Saved data entries

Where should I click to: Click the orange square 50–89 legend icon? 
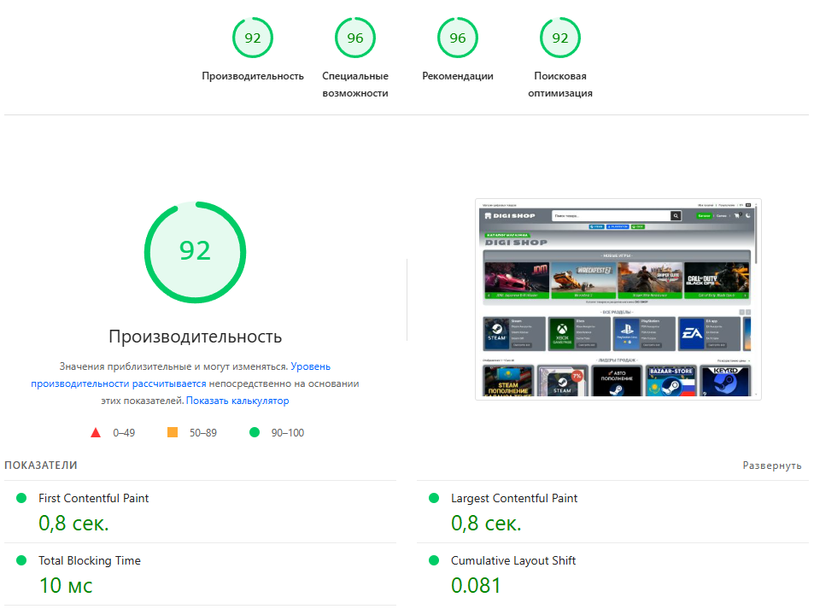coord(173,433)
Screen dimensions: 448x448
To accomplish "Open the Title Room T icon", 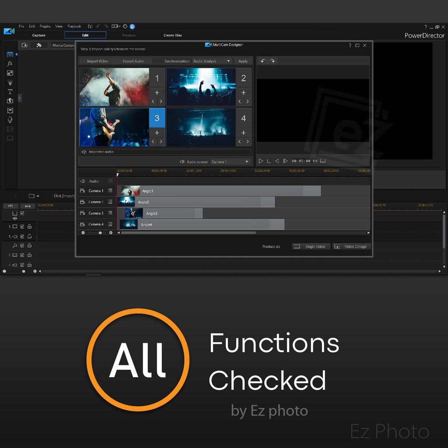I will point(10,91).
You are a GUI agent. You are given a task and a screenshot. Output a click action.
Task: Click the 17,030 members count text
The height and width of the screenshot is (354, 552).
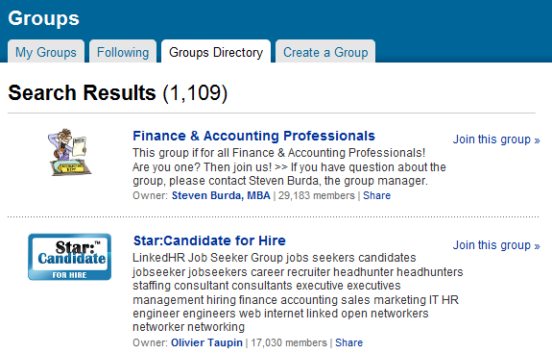point(289,342)
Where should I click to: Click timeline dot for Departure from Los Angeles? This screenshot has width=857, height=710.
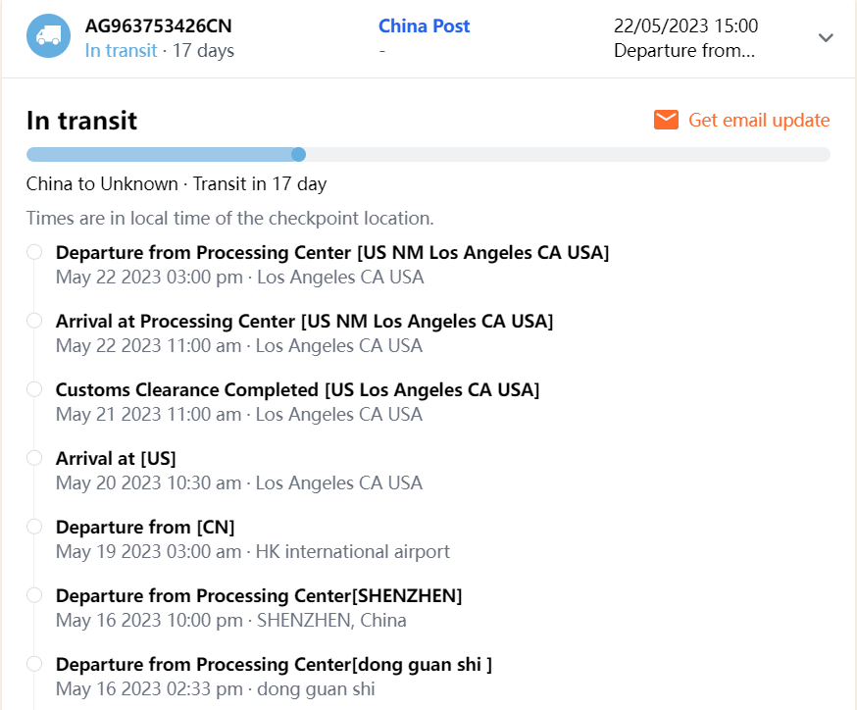(x=34, y=252)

> **Description of the task**
Copy exactly the lines from the one containing "Task: Click the 17,030 members count text" through the final line of the records above, both included, and leave out any pictures.

> **Answer box**
Task: Click the 17,030 members count text
The height and width of the screenshot is (354, 552).
point(289,342)
Where should I click to: Click timeline dot for Departure from Los Angeles? This screenshot has width=857, height=710.
(x=34, y=252)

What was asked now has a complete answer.